→ **WORK REQUIRED**
Below are entries; copy exactly the lines from the one with "Screenshot is 166x2576." through the one with "意見調查表 (75, 2369)", both included, and leave out the rest.

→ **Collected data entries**
--

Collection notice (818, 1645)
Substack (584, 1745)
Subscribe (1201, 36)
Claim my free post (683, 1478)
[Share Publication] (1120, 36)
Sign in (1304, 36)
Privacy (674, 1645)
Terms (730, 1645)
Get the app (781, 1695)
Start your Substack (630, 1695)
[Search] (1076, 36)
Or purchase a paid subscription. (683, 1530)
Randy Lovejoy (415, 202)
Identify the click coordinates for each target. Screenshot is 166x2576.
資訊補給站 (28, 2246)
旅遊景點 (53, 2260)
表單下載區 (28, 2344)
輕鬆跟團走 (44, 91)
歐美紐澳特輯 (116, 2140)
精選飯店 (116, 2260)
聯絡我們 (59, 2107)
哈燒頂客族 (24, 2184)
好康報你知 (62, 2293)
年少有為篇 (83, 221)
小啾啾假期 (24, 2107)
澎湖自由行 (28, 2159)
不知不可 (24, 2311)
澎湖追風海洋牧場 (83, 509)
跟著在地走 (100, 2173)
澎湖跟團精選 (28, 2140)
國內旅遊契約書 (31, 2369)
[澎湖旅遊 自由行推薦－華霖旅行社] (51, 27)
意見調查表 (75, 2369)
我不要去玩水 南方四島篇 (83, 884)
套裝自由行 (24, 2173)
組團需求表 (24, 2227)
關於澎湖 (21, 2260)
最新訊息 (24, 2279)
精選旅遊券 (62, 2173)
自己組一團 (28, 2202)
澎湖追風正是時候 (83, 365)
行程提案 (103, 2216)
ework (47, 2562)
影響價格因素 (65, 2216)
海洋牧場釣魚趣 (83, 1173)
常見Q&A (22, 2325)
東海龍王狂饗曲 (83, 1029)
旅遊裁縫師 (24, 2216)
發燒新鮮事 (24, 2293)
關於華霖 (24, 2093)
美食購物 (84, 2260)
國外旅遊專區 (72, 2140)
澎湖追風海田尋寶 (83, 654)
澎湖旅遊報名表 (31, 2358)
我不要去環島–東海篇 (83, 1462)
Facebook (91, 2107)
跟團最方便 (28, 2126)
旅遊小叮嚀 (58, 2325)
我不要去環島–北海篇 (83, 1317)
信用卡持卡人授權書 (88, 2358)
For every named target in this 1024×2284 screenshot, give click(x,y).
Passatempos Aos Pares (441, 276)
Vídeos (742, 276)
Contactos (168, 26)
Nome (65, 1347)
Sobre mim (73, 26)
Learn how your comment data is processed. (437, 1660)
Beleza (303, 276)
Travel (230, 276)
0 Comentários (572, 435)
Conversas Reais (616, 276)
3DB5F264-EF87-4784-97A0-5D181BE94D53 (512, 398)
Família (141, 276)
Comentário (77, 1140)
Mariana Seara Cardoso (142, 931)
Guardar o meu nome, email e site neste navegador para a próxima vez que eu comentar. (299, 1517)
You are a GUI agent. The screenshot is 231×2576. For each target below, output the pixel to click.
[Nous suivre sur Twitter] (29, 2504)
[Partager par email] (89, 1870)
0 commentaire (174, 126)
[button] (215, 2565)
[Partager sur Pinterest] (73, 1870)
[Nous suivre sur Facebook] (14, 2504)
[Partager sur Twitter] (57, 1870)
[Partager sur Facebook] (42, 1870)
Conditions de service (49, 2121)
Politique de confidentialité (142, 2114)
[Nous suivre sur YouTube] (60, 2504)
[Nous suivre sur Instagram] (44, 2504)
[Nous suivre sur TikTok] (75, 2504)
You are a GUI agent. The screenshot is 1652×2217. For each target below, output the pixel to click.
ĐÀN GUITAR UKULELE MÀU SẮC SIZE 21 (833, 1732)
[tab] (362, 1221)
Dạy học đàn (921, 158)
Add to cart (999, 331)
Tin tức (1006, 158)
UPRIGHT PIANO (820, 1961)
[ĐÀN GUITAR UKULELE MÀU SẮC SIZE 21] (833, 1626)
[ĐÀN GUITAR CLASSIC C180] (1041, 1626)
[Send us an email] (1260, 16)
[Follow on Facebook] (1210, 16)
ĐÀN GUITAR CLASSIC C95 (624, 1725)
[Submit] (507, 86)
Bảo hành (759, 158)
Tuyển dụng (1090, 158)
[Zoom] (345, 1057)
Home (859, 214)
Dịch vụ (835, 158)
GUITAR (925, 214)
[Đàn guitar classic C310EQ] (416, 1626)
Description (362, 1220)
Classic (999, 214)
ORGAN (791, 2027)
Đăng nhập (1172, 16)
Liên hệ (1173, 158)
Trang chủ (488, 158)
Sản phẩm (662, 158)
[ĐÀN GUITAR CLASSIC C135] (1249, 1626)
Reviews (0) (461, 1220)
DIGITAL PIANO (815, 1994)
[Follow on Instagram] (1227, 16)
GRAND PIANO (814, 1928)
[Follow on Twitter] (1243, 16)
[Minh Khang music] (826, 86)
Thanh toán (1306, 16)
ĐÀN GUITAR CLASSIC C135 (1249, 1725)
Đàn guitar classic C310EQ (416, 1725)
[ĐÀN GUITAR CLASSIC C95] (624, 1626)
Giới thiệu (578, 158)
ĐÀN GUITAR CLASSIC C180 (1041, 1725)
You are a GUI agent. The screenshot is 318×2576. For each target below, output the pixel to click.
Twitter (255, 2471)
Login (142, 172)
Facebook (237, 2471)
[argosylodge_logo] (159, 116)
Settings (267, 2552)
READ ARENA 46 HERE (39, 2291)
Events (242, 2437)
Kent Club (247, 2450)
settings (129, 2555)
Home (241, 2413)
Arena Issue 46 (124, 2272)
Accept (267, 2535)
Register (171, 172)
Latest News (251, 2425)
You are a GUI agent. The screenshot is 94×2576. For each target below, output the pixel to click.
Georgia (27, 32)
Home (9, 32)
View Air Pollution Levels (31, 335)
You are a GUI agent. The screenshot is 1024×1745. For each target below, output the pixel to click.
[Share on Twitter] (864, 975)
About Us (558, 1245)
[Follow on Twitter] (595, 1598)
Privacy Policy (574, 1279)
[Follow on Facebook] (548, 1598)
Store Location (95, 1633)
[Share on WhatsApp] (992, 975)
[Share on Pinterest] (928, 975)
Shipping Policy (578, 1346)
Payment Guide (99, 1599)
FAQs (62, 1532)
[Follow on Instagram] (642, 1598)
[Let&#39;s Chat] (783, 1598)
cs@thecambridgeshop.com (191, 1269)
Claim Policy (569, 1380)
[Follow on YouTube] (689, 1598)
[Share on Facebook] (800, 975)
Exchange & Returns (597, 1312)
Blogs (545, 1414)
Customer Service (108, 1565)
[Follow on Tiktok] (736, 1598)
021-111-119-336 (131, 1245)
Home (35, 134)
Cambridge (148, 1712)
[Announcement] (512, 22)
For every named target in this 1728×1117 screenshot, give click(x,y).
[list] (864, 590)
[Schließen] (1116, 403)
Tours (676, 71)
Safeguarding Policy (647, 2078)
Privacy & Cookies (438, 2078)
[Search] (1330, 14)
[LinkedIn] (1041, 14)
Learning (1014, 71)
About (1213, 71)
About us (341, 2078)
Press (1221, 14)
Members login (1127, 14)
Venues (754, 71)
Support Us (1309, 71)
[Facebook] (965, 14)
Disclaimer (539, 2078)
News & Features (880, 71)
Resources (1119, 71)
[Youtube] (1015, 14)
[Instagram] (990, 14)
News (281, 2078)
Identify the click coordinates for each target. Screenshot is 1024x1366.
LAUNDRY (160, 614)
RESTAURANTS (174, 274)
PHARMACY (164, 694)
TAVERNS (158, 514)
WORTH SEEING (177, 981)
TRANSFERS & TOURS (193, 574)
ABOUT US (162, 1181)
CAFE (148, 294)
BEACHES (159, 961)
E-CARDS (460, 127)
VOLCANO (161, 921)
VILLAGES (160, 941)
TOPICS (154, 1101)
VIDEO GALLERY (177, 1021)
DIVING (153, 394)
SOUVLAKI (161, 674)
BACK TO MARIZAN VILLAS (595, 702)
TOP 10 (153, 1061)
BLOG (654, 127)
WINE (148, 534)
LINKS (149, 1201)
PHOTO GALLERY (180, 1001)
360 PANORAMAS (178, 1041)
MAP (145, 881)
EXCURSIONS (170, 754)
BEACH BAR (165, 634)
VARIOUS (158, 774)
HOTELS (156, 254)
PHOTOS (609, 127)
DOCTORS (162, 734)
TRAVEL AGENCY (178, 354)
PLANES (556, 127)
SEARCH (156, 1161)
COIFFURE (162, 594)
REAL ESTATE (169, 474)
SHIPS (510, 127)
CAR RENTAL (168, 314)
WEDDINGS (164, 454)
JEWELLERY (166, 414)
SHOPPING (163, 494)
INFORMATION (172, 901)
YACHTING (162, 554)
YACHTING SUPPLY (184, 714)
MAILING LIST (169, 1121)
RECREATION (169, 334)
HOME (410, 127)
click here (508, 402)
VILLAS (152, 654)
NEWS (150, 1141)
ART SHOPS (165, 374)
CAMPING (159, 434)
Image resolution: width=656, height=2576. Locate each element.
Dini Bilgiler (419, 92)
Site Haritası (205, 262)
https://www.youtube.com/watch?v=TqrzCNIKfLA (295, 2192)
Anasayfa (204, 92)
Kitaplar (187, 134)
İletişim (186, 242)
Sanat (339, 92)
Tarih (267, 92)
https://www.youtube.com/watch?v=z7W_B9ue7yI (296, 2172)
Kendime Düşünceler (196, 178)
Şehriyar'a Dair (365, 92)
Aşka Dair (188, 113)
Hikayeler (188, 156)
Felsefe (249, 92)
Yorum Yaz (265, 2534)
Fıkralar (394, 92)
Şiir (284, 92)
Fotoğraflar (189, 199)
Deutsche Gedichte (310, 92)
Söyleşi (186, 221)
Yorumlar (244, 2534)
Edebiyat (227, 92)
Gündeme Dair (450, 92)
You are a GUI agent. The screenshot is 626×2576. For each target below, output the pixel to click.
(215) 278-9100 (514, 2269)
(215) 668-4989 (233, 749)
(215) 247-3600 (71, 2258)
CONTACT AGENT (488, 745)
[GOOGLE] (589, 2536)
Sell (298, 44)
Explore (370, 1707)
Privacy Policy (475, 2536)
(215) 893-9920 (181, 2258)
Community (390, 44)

--

→ **EXERCISE OUTPUT**
Identify the click coordinates for each target. Screenshot is 166x2576.
資訊補給站 (28, 2246)
旅遊景點 (53, 2260)
表單下載區 (28, 2344)
輕鬆跟團走 (44, 91)
歐美紐澳特輯 (116, 2140)
精選飯店 (116, 2260)
聯絡我們 (59, 2107)
哈燒頂客族 (24, 2184)
好康報你知 (62, 2293)
年少有為篇 (83, 221)
小啾啾假期 (24, 2107)
澎湖自由行 (28, 2159)
不知不可 (24, 2311)
澎湖追風海洋牧場 (83, 509)
跟著在地走 (100, 2173)
澎湖跟團精選 (28, 2140)
國內旅遊契約書 (31, 2369)
[澎湖旅遊 自由行推薦－華霖旅行社] (51, 27)
意見調查表 (75, 2369)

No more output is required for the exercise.